Cabomba aquatica is a rhizomatous, perennial, aquatic herb in the family Cabombaceae native to South America. It occurs in fresh standing water or in lakes and rivers with slight currents.

==Description==
===Vegetative characteristics===
Cabomba aquatica is a rhizomatous, perennial, aquatic herb with green to red, up to 1.5 m long stems. Both submerged and floating leaves are produced. The finely divided, reniform, 4–5 cm long, and 6 cm wide submerged leaves are trichotomously branched. The orbicular to broadly elliptic floating leaves, which are produced towards the apex of the shoot, with an entire margin are 5–20 mm long, and 4–15 mm wide. The petiole is 9.0–55.0 mm long.
===Generative characteristics===
The golden yellow, solitary, bisexual, diurnal, incompletely protogynous, nectariferous, 0.5–1.1 cm wide flower extends beyond the water surface. It has 3(–4) 3.7–3.8 mm long, and 1.4–2.1 mm wide sepals. The androecium consists of (3–)6 bright yellow stamens with 2.5–4 mm long filaments. The very large, elongate, monosulcate pollen grains are 71.8–88.3 μm long, and 38.9–48.4 μm wide. The gynoecium consists of 2–3(–4) carpels.

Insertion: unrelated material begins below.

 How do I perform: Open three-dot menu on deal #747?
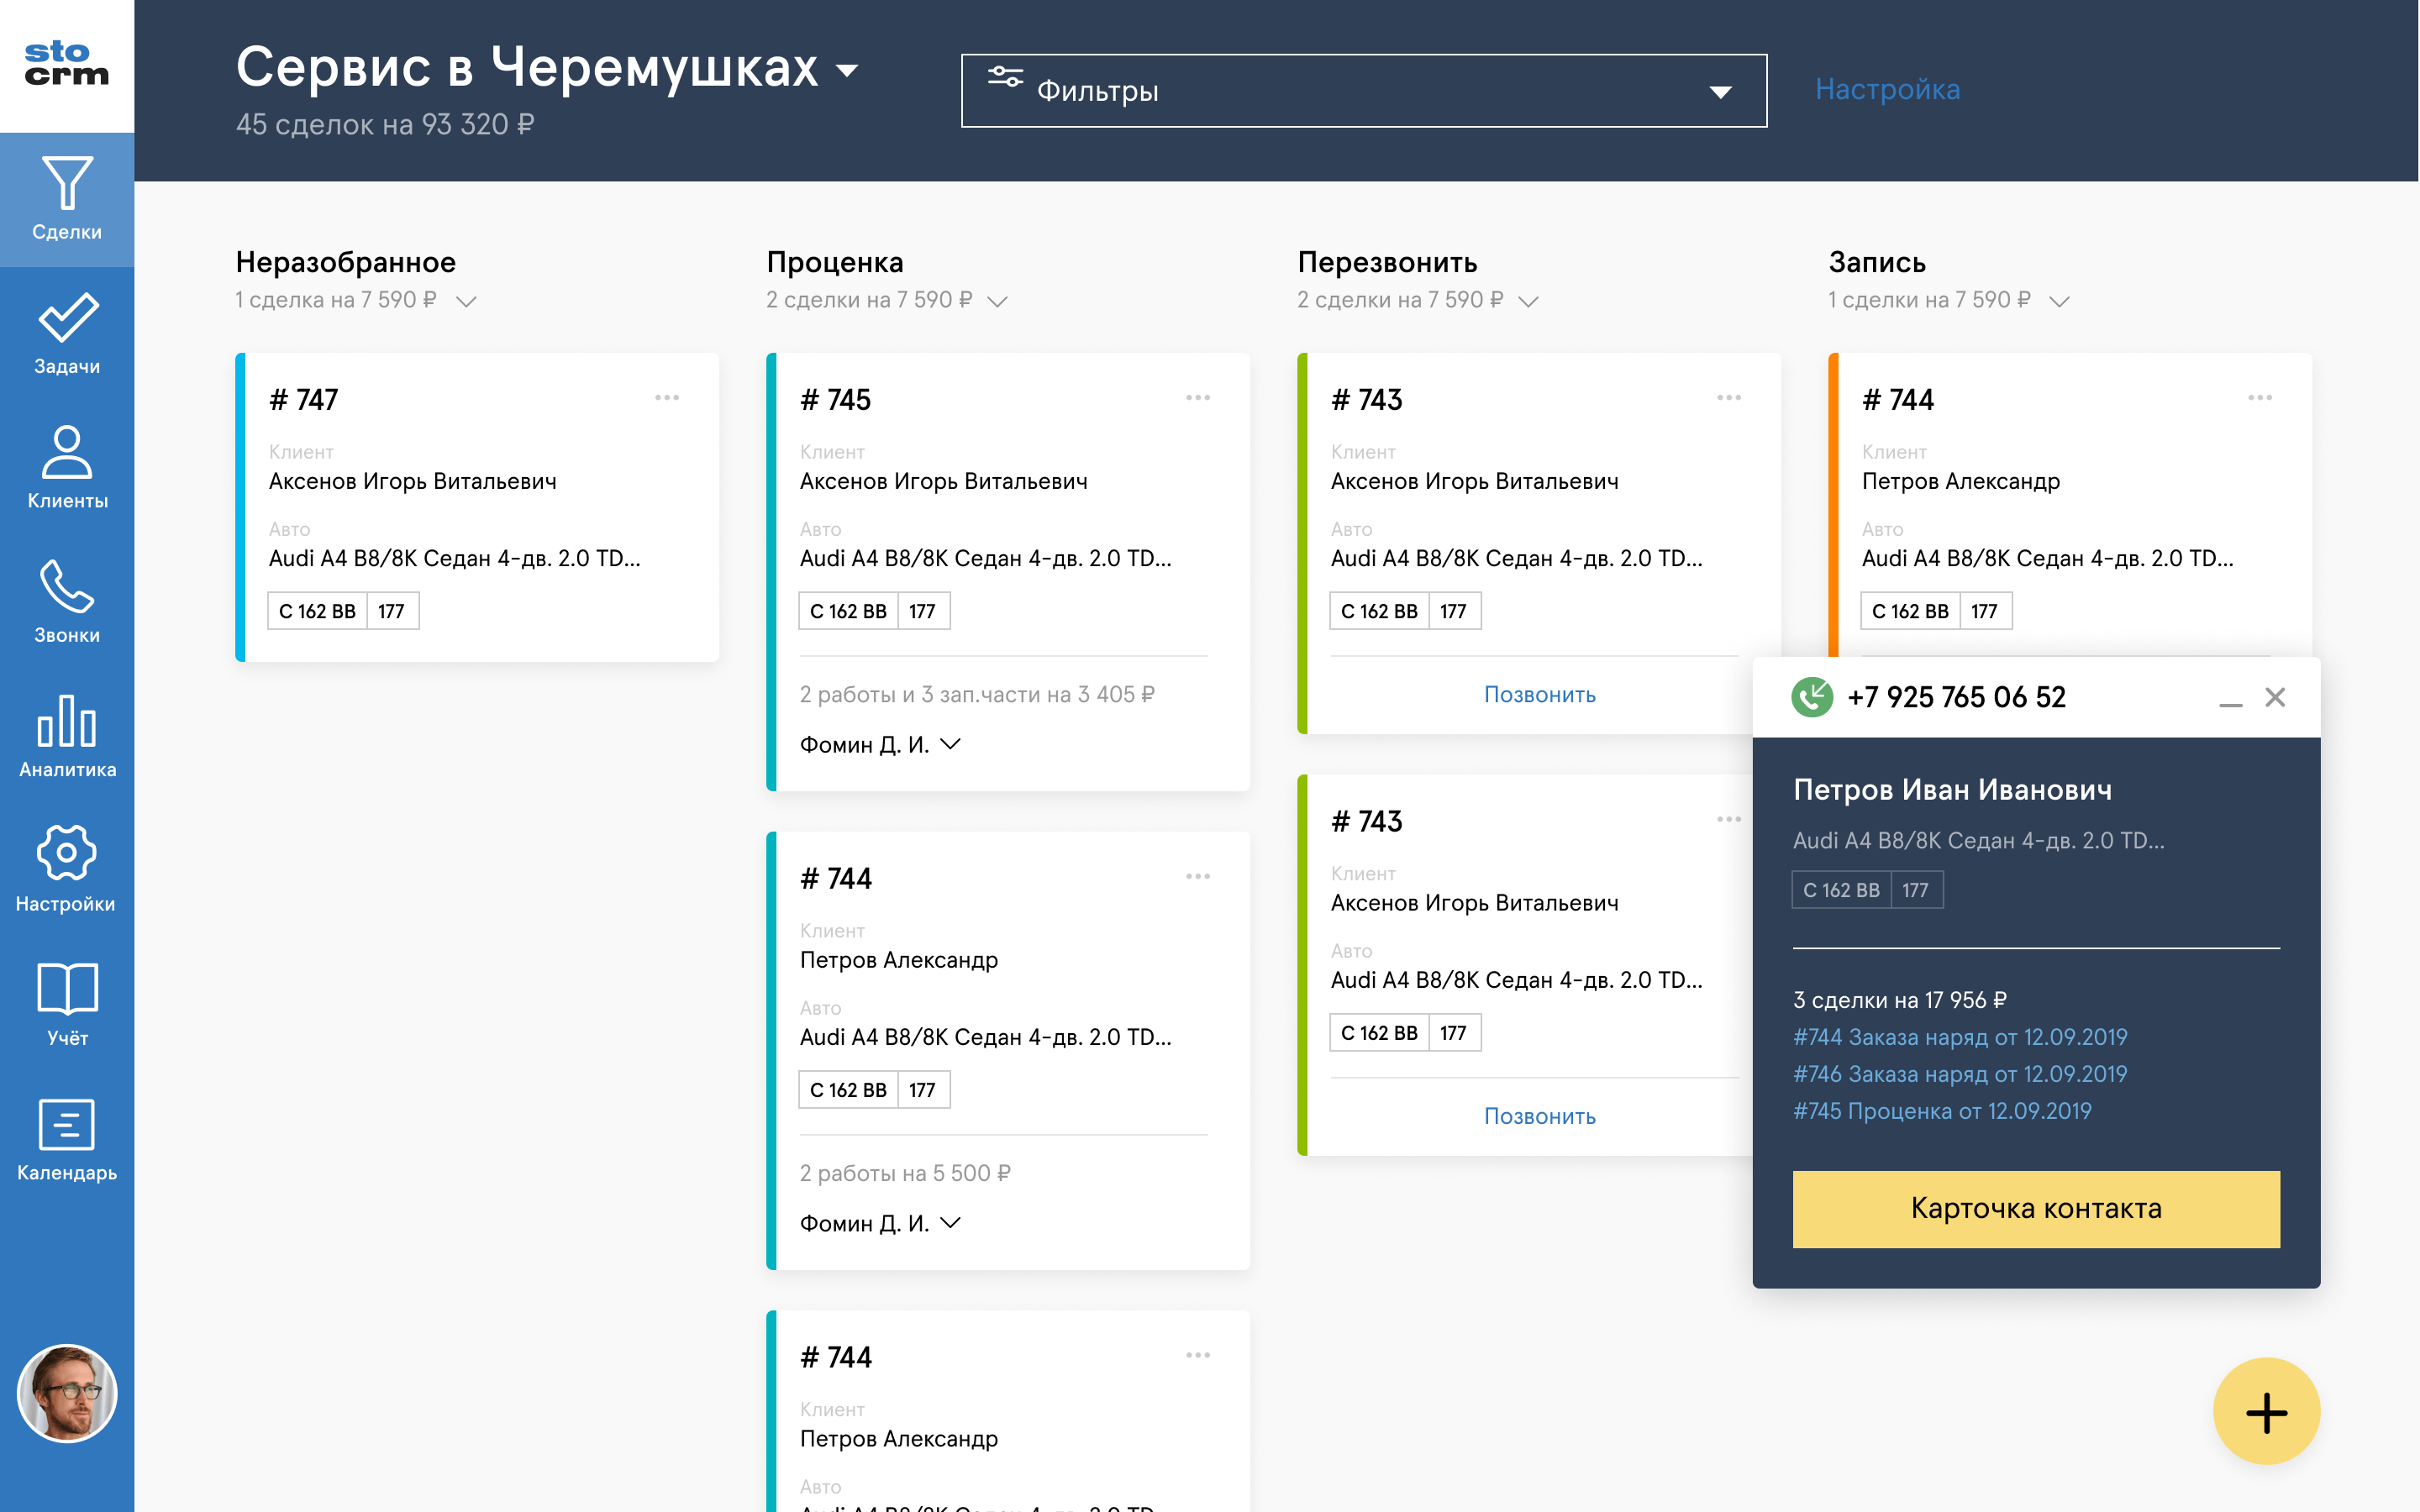tap(667, 398)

Each fruit bears a single oval, black, 2–3.5 mm long, and 1.5–2.5 mm wide seed. The fruit develops underwater.
===Cytology===
The chromosome count is 2n = 52. The chloroplast genome of Cabomba aquatica is 159487 bp long.

==Taxonomy==
It was published by Jean Baptiste Christophore Fusée Aublet in 1775. It is the type species of its genus.
===Etymology===
The specific epithet aquatica means growing in or near water.
===Relationship with Cabomba schwartzii===
The controversial species Cabomba schwartzii is often included in Cabomba aquatica, but it may represent a separate species. Cabomba schwartzii reportedly differs from Cabomba aquatica in the number of floral organs, yet this may be attributed to intraspecific variation.

==Distribution==
It is native to the North of South America, namely Bolivia, Brazil, Colombia, French Guiana, Guyana, Peru, Suriname, and Venezuela. It has been introduced to Bangladesh and Malaysia.

==Ecology==
===Pollination===
The flowers are pollinated by bees, wasps, and flies.
===Habitat===
It occurs in stagnant or flowing water in ponds, floodplains, lakes, creeks, and swamps in bright light conditions.

==Use==
===Aquarium===
It is used as an aquarium plant, but it is difficult to cultivate. It requires a high light intensity, soft, slightly acidic water, and temperatures of 18–26 °C. Algae can be a challenge in cultivation by covering submerged leaves and damaging the plant. Likewise, it may be harmed by fish in the aquarium, or too strong water currents.
===Model organism===
It has been explored to use Cabomba aquatica as a potential model organism for studies of early angiosperm evolution.